# Collected data entries:

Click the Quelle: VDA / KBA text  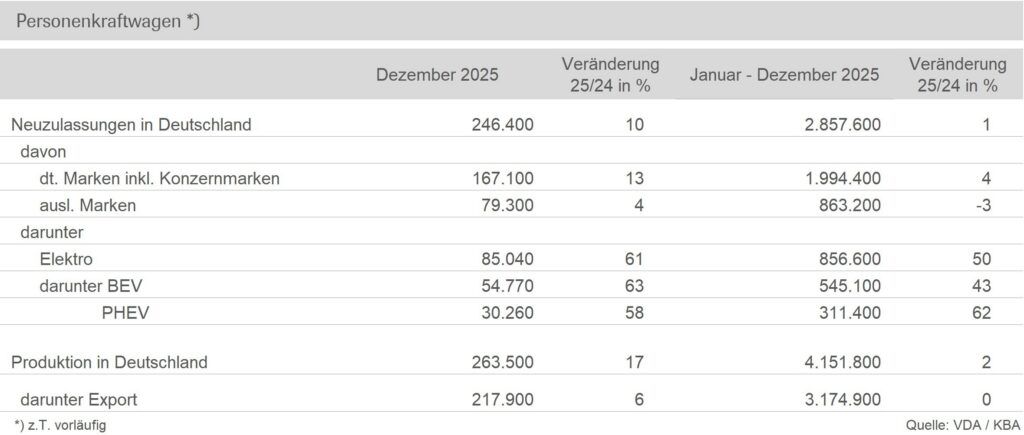pos(955,425)
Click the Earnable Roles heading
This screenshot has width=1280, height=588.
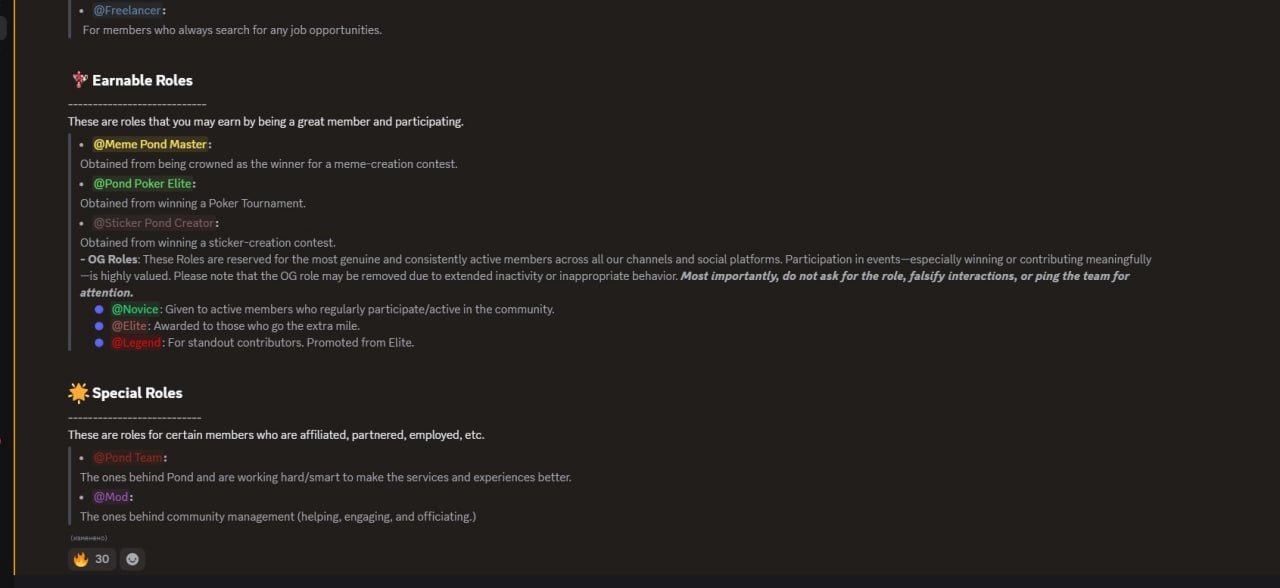pyautogui.click(x=142, y=80)

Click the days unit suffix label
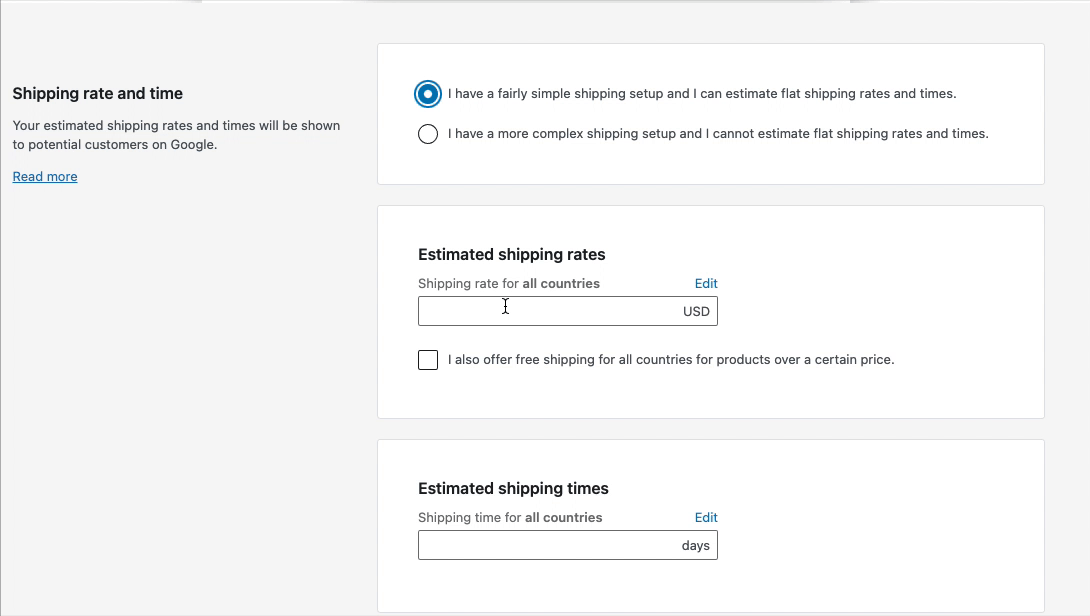[696, 545]
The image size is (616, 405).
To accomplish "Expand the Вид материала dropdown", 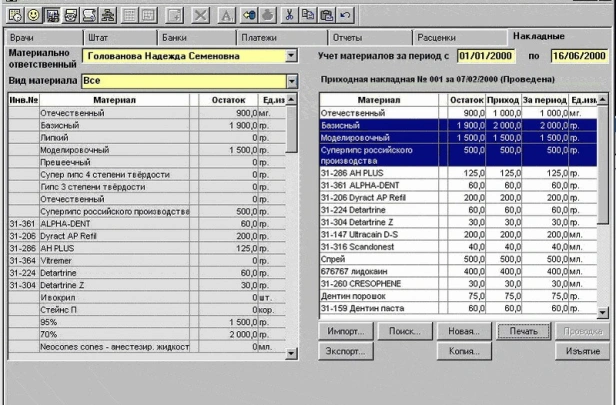I will 291,81.
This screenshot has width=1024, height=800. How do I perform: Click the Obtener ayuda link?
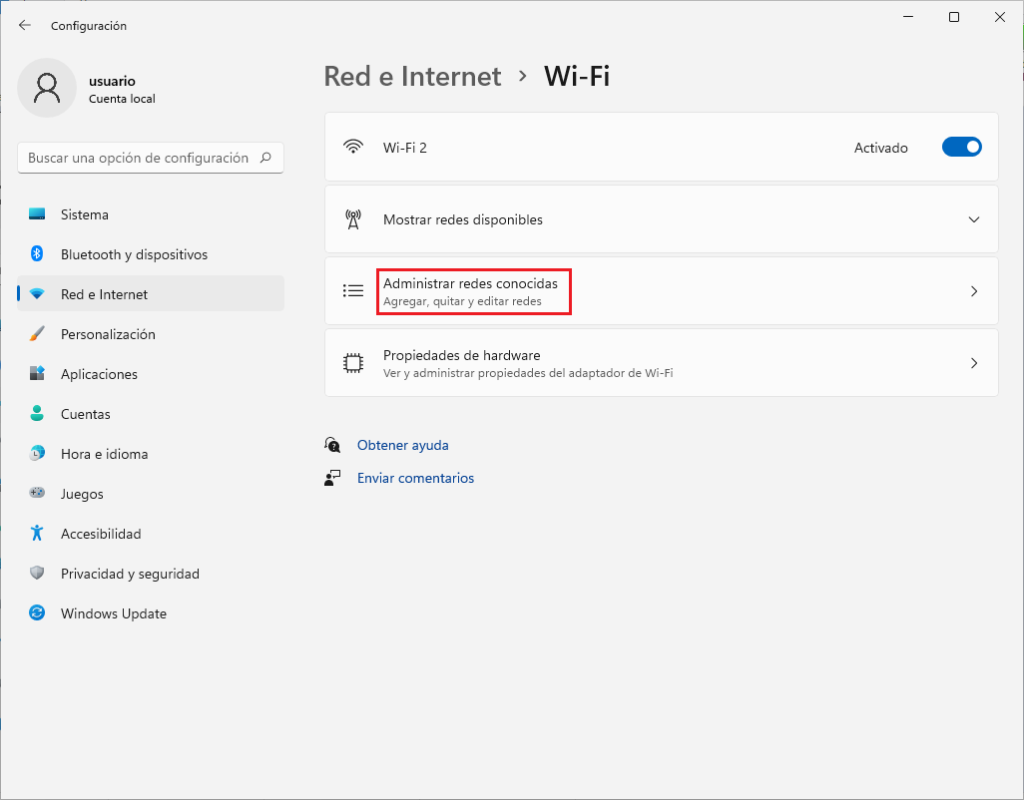click(x=402, y=445)
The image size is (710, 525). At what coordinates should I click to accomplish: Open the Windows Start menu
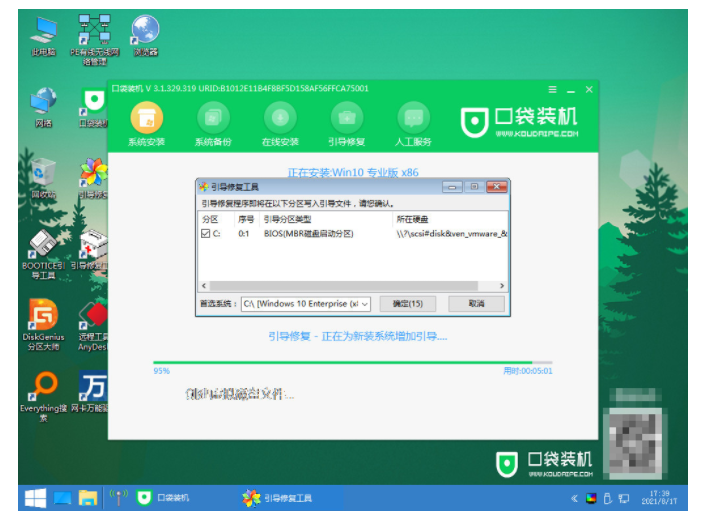pos(35,497)
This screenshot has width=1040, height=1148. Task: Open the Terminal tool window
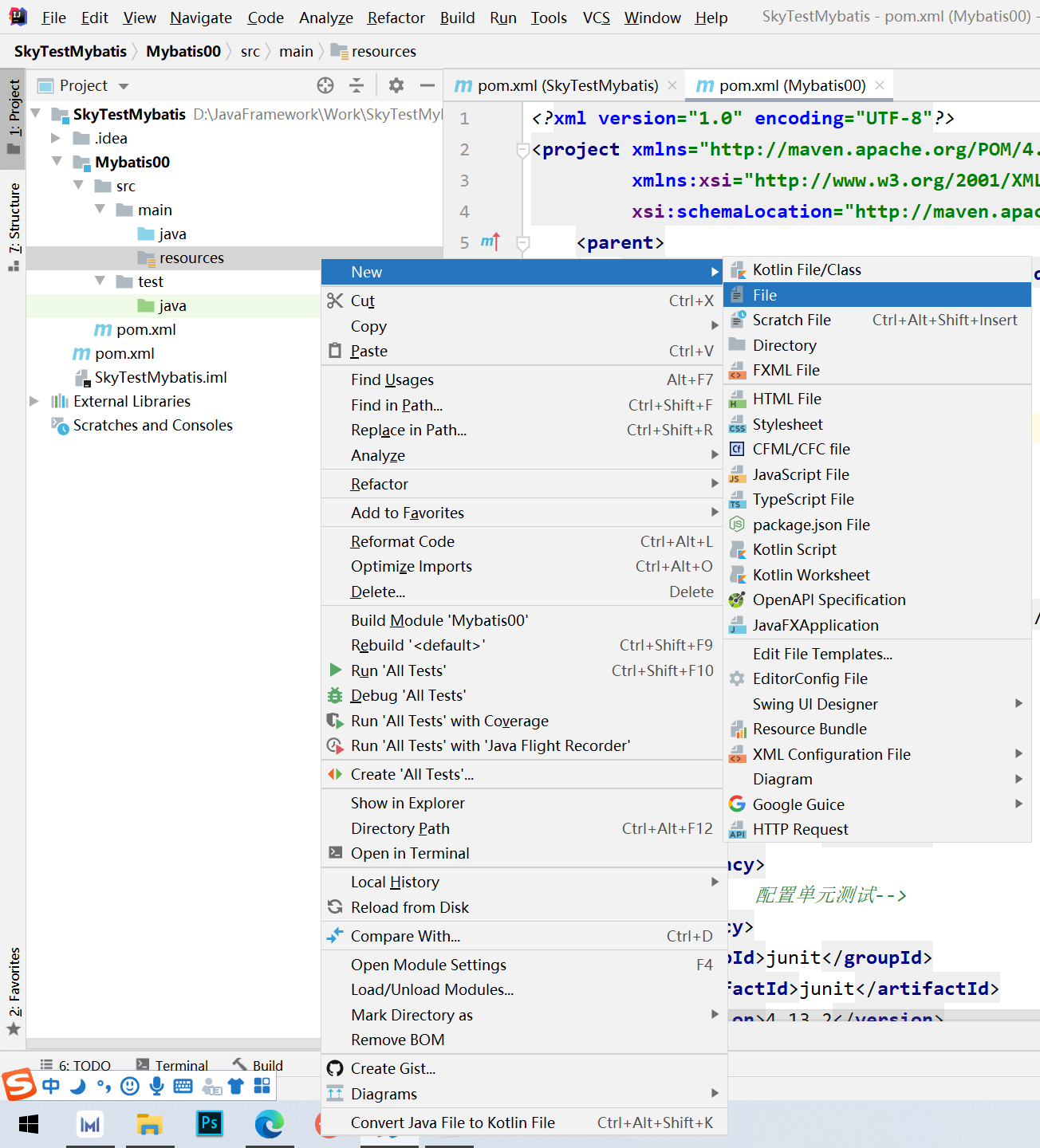(x=180, y=1065)
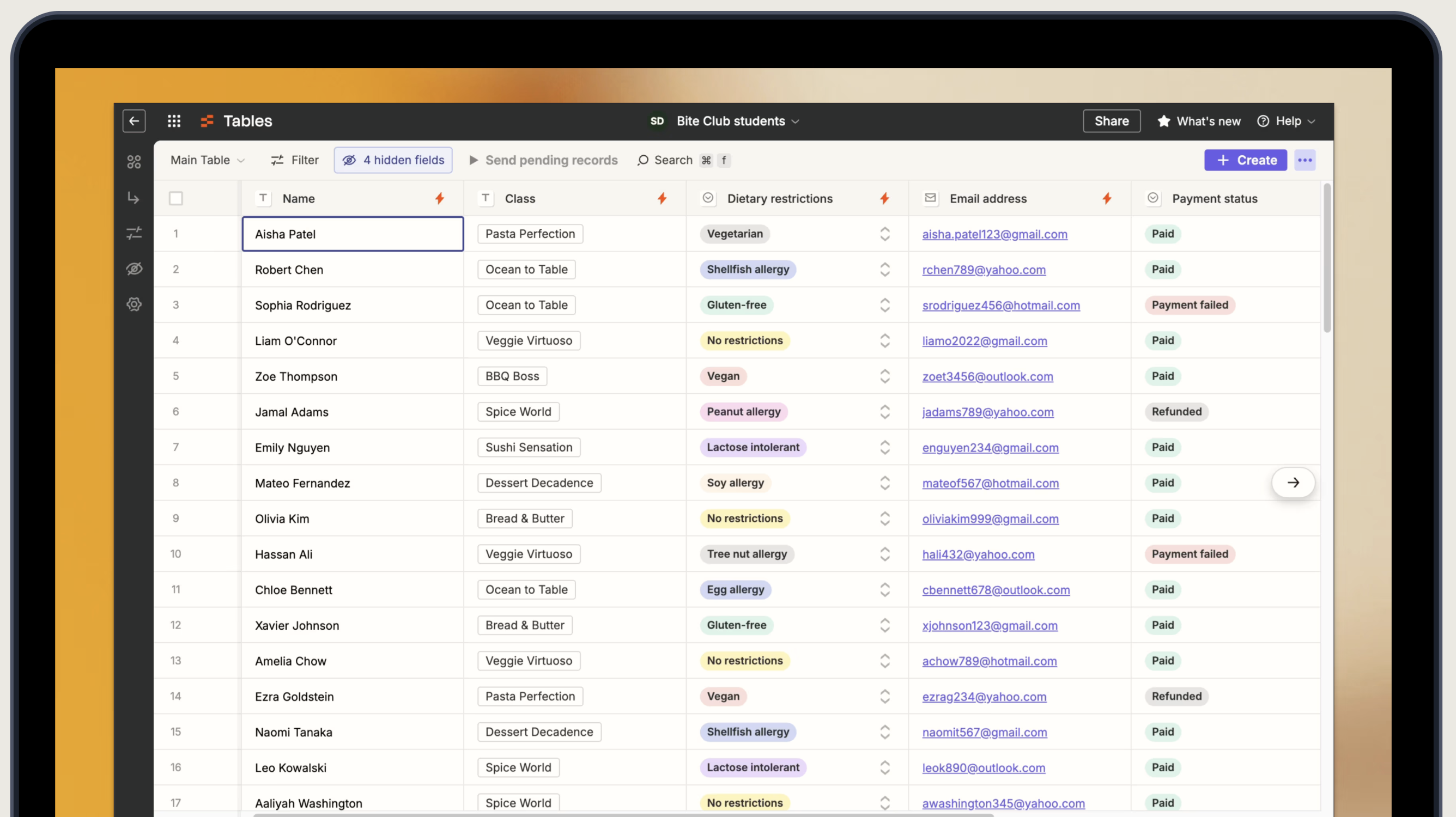Open filter sliders icon in left sidebar

[x=134, y=233]
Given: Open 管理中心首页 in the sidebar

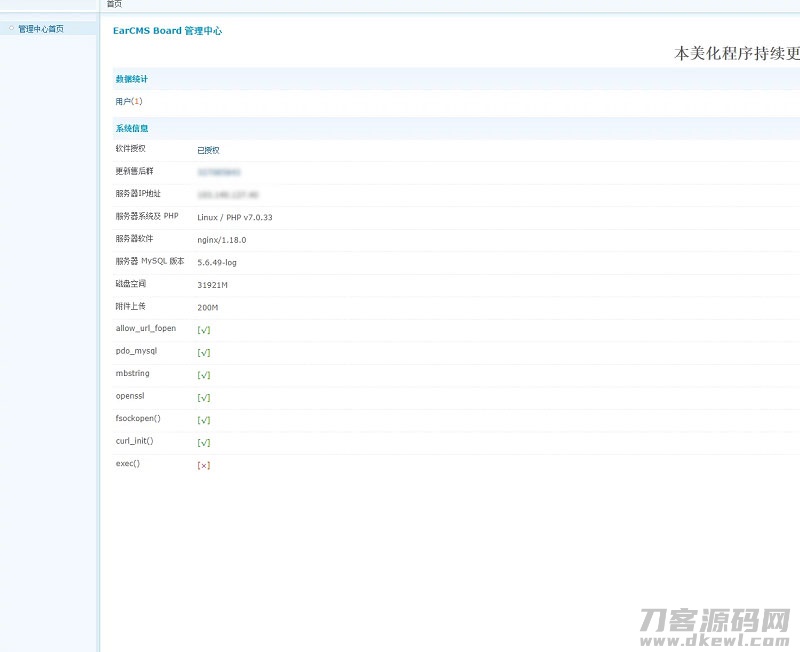Looking at the screenshot, I should [x=41, y=29].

# TASK DESCRIPTION:
All lines from the one containing "The image size is (710, 525)." through the end of the entries, both ends included, should be written out exactly, with no pictures.

# TASK RESULT:
The image size is (710, 525). At what coordinates should I click to accomplish: Open the Windows Start menu
pos(35,497)
This screenshot has width=1040, height=1148. Task: Open the Terminal tool window
(x=180, y=1065)
Open filter sliders icon in left sidebar

[x=134, y=233]
Given: Open 管理中心首页 in the sidebar

Looking at the screenshot, I should [x=41, y=29].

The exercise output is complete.